5.2 magnitude quake largest in UK since 1984.

One week after an earthquake rocked the north of England and Wales, insurers are still assessing the damage, said to be in the region of tens of millions.

The ABI said that given the size of the earthquake, damage was minimal, mainly toppling chimneys and causing cracks to buildings.

Risk Management Solutions has put a more specific figure on the damage, estimating it to be as high as £30m.

Risk modelling company AIR Worldwide said the earthquake, which took place on 27 February, was the largest since 1984, measuring 5.2 on the Richter scale.
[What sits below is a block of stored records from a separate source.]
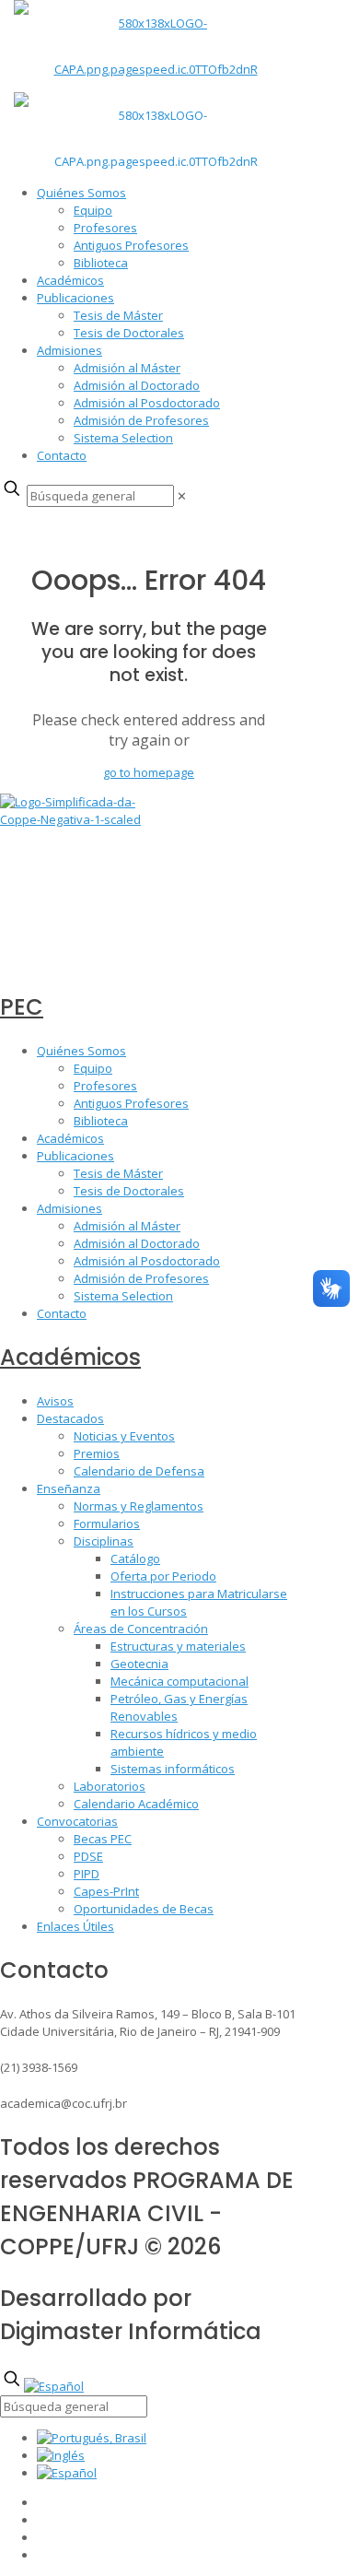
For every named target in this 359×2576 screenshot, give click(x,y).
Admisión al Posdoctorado (147, 402)
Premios (97, 1453)
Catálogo (135, 1558)
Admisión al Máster (127, 367)
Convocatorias (77, 1821)
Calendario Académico (136, 1803)
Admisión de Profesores (141, 420)
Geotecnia (139, 1663)
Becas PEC (103, 1838)
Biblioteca (101, 262)
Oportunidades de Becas (144, 1908)
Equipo (93, 210)
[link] (182, 496)
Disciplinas (103, 1541)
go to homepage (148, 772)
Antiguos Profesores (131, 245)
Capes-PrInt (106, 1891)
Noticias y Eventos (124, 1436)
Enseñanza (68, 1488)
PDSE (88, 1856)
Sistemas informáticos (172, 1768)
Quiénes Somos (81, 192)
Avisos (55, 1401)
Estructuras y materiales (178, 1646)
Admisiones (69, 350)
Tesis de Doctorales (129, 332)
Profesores (105, 227)
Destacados (70, 1418)
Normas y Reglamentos (138, 1506)
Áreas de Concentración (141, 1628)
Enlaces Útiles (75, 1926)
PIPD (86, 1873)
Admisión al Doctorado (137, 385)
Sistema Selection (123, 437)
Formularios (107, 1523)
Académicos (70, 280)
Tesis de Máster (118, 315)
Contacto (62, 455)
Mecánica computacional (179, 1681)
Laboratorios (109, 1786)
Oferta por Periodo (163, 1576)
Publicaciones (75, 297)
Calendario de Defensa (139, 1471)
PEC (21, 1007)
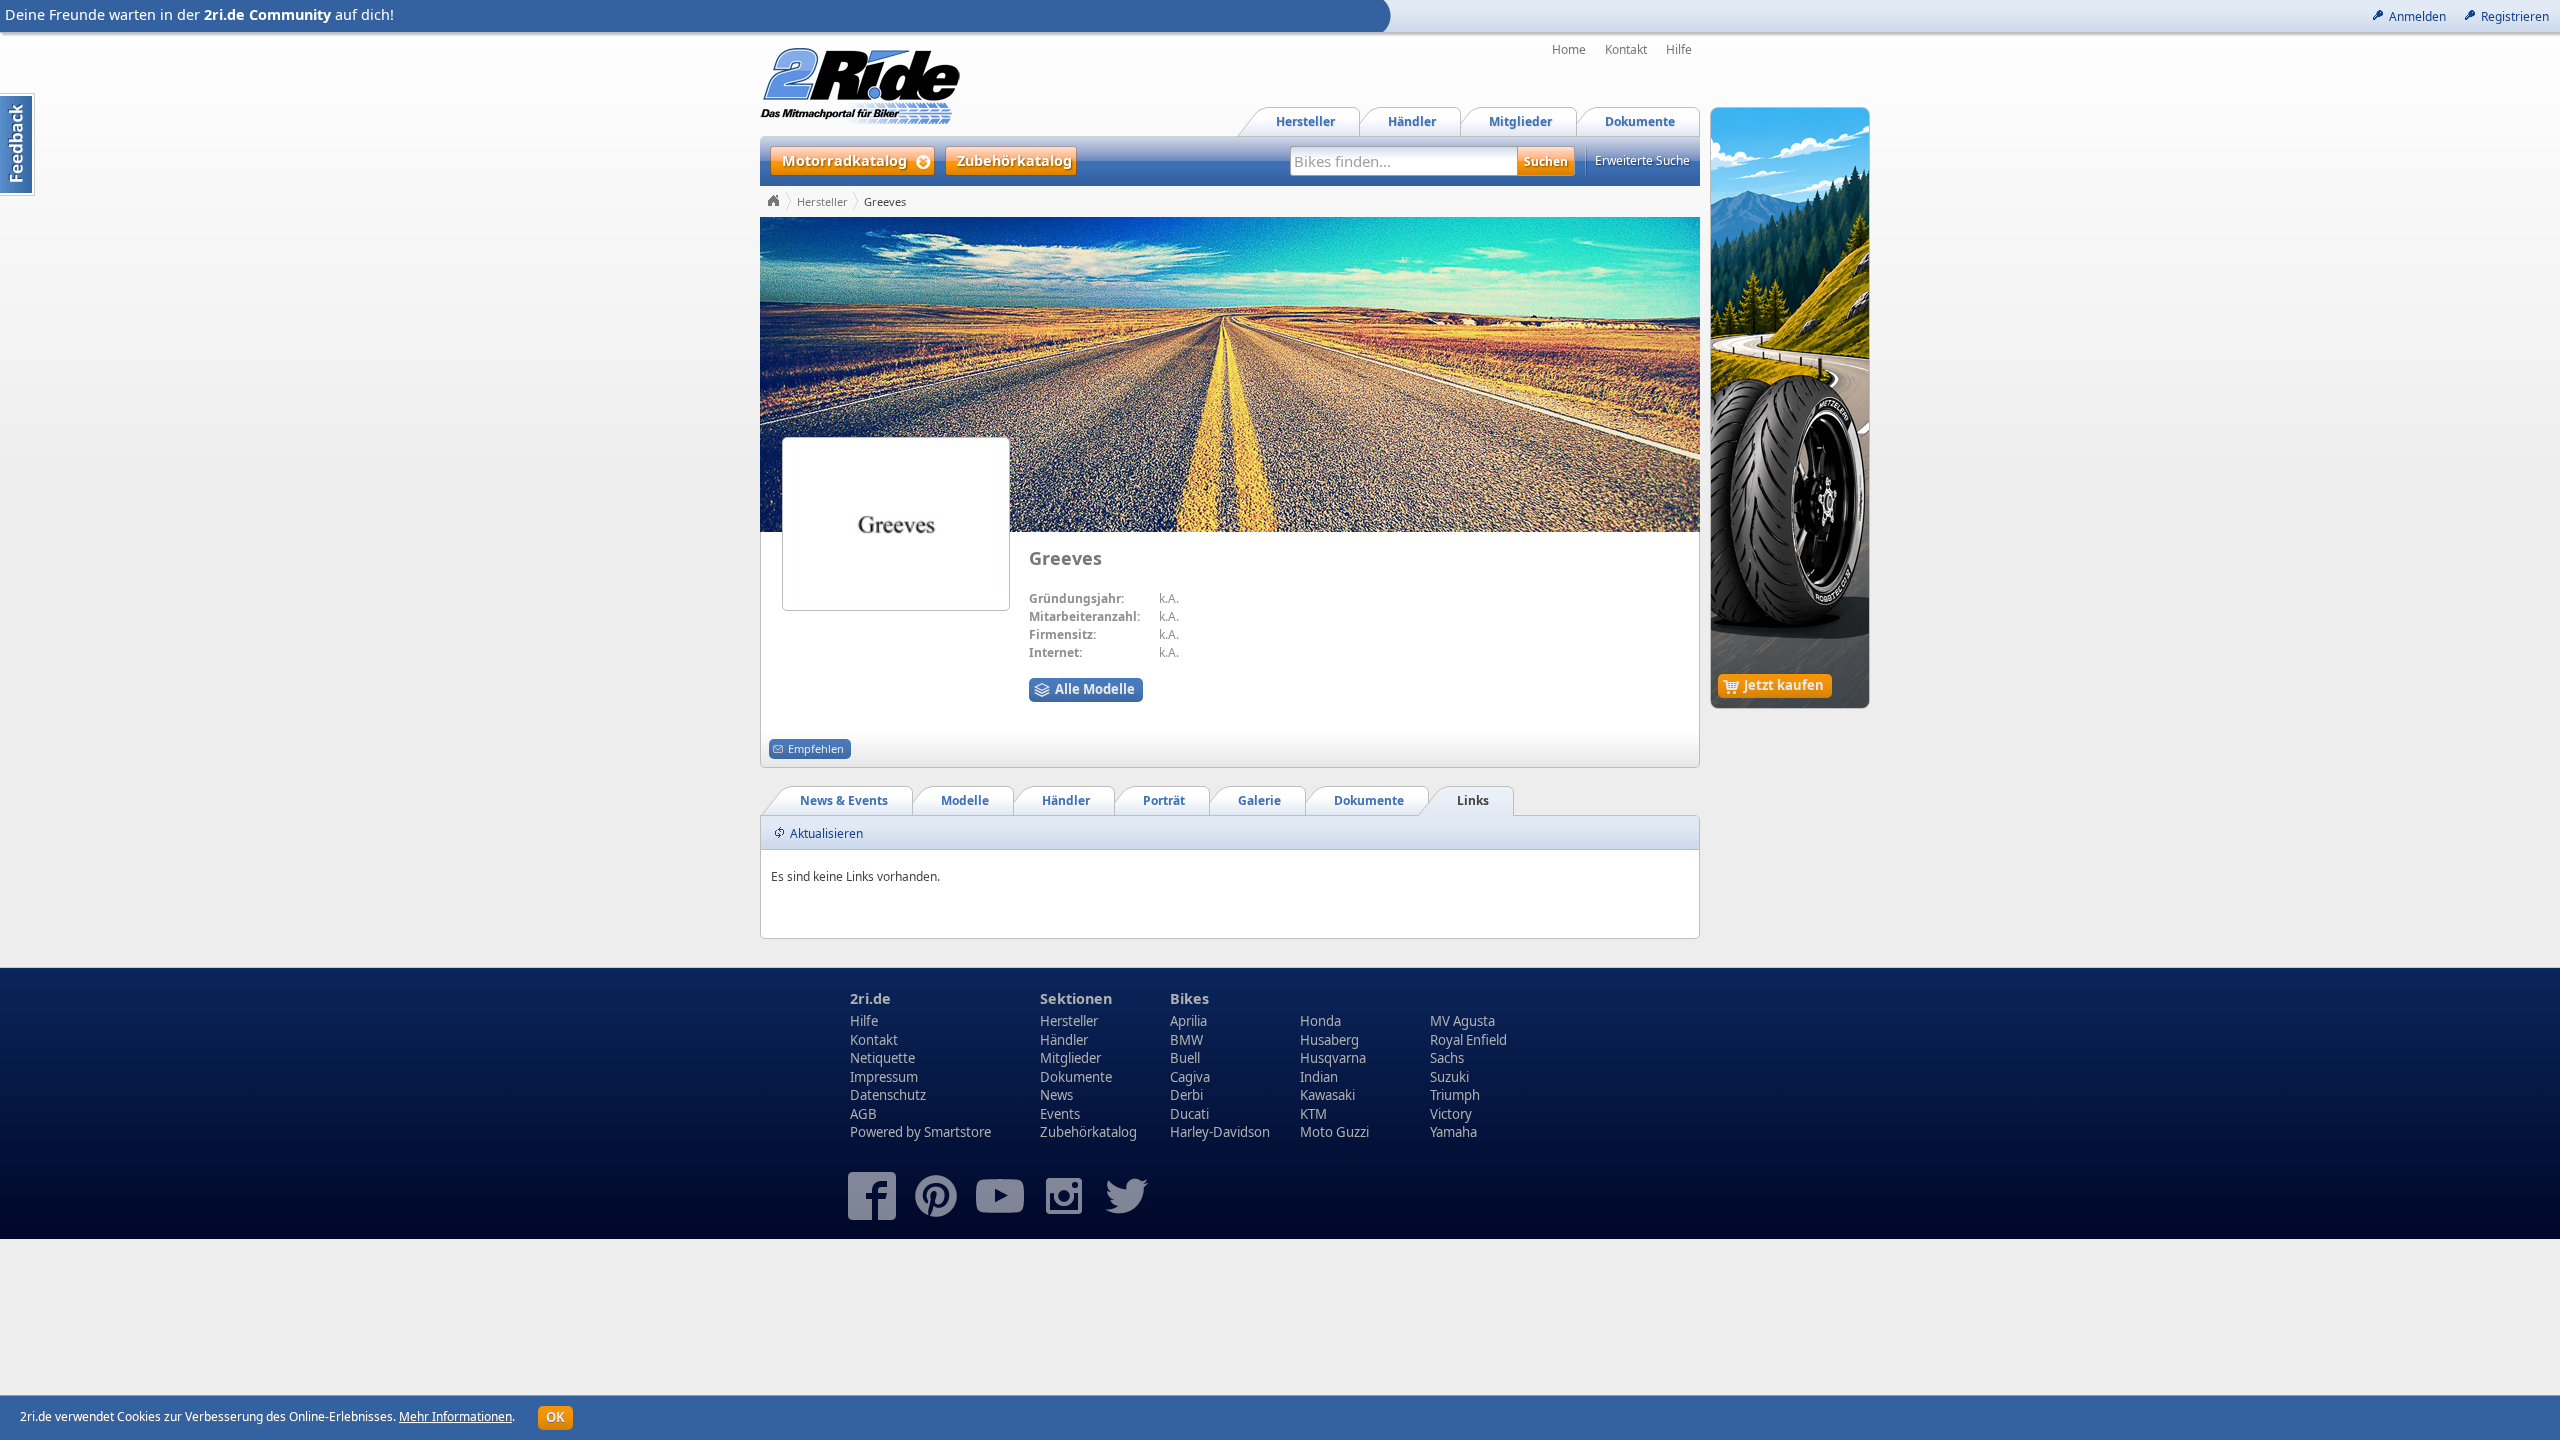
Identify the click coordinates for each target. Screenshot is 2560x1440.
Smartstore (957, 1132)
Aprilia (1188, 1021)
AIR Worldwide managing director Milan Simic said: “Although as many as 200 earthquakes are recorded across the country each year, these are typically very low magnitude and most are not felt.

“As a result, the housing stock in England is not designed to be earthquake resilient.

“AIR Worldwide engineers expect to see toppled chimneys, cracked plaster and other low-level damage to residential structures from this event. Engineered commercial structures are expected to fare far better,” Simic said.

The largest earthquake ever recorded in the UK took place 100km north-east of this latest quake and measured 6.1 on the Richter scale, said Simic.

Last April an earthquake hit Kent and damaged hundreds of homes and disrupted power to thousands more.